| OBJECTIVE 1 |
In the thread about Bob's exotic woods, how much did the seller want to charge for shipping one piece of wood?
| OBJECTIVE 2 |
From the thread about Bob's exotic woods, transcribe the text between "## gerryr (Feb" and "an outright lie.", inclusive.

# Bob's exotic woods (ebay store)



## mbellek (Feb 7, 2008)

I just wanted to pass along a "thumbs down" on this seller, in case anyone might be considering a purchase from him. 

I did not actually make a purchase, because he wanted $12 in shipping (metered priority mail) for a 1 3/4" X 1 3/4" X 16" piece of wood. 

I wrote to ask if a flat-rate mailer was the reason for his high shipping, if he charges a handling fee and if so, how much? My estimate was about $6 metered (I buy this size of wood often) priority, so I was curious.

Anyway, he wrote back in a very hostile tone and told me that he does not make much of a profit on his items, and that's why his shipping charge is double what it should be. In other words, he is making up some profit on his shipping charges. He was not "twisting my arm" etc. 

His feedback profile suggests that he has some anger issues and that his product is of questionable quality at times. Here's his toolhaus.org summary of negative and neutral feedback:
http://toolhaus.org/cgi-bin/negs?User=geraldine5588&Dirn=Received+by

Anyway, hope that info helps anyone who might be thinking of buying from him!!


----------



## pipeyeti (Feb 7, 2008)

Exactly why I don't do biz on ebay.


----------



## gerryr (Feb 7, 2008)

I bought some wood from that seller, once.  When the stuff arrived it reeked of kerosene.  I made one pen out of it and went through an entire sheet of sandpaper because it clogged the sandpaper so badly.  That was enough for me.  His idea of stabilizing is worse than a joke, it's an outright lie.


----------



## Brewmeister35 (Feb 7, 2008)

I posted about problems with him some time ago here.  I won't buy from him again.


----------



## IPD_Mrs (Feb 7, 2008)

If this is the nut case in southern Indiana, then may I suggest that you forget about him.  Usually when you find a deal on wood it is not a deal it will cost you in the long run.  My suggestion is to contact Nolan for all of your exotic burls.  You will only regret it because you will always come back for more.

Mike


----------



## LostintheWoods (Feb 7, 2008)

I've also had "issues" with this seller....BAD pictorial representation, terrible descriptions, etc; and as you said, very hostile replies to emails. Like you, I simply don't and won't deal with Bob and Geraldine any longer, and would advise everyone else to do likewise.


----------



## mikes pens (Feb 7, 2008)

I agree, the picture looks nothing like the wood.  Never again.


----------



## les-smith (Feb 7, 2008)

Yep, you've got to buy from active members here.  I have bought a ton and have never been disappointed.  Just the opposite, they go above and beyond sending extras most the time.  The shiiping is fast and they are nice folks to talk to.


----------



## rcarman (Feb 7, 2008)

| RECORDS SUPPLIED |
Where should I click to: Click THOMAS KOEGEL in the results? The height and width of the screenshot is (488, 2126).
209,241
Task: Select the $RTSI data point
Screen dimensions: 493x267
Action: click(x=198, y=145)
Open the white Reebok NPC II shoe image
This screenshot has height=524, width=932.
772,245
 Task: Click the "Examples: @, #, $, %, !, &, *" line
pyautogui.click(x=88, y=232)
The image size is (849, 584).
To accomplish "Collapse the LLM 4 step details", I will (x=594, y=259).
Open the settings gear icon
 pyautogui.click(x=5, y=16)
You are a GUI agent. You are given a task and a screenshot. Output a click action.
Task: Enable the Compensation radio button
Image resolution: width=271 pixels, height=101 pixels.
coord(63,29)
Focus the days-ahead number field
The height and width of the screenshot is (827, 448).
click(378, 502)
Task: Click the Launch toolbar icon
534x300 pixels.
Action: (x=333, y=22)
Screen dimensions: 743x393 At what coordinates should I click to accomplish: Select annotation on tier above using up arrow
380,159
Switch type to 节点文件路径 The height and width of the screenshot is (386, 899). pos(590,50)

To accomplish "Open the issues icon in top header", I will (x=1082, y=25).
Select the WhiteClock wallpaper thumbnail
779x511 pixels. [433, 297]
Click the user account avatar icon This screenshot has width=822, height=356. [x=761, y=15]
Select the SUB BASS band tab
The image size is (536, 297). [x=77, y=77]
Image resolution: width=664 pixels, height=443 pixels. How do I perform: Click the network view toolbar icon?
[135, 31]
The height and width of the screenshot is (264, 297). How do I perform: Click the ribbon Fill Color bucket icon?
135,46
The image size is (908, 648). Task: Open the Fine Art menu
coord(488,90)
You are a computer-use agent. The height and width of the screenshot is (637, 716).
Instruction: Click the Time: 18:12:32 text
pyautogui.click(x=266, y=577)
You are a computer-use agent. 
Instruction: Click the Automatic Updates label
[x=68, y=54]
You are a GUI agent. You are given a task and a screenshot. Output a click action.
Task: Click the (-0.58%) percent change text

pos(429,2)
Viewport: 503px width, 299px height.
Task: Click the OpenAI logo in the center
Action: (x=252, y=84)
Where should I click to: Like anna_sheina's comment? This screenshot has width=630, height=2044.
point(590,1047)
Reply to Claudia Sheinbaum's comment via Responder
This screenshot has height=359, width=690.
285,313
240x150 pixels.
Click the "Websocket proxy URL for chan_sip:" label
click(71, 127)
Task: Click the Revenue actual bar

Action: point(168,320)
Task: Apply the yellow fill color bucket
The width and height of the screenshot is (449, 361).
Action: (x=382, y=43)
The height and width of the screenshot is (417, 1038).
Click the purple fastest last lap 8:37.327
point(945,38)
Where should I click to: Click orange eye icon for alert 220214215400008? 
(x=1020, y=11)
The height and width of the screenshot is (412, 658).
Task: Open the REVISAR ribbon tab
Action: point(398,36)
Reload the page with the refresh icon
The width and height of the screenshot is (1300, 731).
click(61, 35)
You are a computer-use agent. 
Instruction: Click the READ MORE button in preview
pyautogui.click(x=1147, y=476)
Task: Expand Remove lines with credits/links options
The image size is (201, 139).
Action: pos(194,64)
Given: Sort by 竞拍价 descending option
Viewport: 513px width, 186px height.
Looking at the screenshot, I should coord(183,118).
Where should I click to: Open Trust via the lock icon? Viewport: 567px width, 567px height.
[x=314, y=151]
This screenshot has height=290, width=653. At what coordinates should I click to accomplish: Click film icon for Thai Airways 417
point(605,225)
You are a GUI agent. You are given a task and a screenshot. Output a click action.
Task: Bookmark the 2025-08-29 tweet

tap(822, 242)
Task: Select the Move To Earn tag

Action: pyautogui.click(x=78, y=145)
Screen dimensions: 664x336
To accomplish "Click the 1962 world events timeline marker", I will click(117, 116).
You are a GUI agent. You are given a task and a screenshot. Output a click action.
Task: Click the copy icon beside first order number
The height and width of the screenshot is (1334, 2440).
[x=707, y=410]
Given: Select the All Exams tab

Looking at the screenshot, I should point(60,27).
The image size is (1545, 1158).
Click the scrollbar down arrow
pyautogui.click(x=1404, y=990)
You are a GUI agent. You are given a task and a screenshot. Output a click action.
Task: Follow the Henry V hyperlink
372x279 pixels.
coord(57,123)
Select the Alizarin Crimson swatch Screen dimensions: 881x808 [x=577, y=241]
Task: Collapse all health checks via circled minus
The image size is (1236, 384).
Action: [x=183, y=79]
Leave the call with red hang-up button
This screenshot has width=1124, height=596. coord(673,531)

| FINAL ANSWER 1 |
$12, sent by metered priority mail.

| FINAL ANSWER 2 |
## gerryr (Feb 7, 2008)

I bought some wood from that seller, once.  When the stuff arrived it reeked of kerosene.  I made one pen out of it and went through an entire sheet of sandpaper because it clogged the sandpaper so badly.  That was enough for me.  His idea of stabilizing is worse than a joke, it's an outright lie.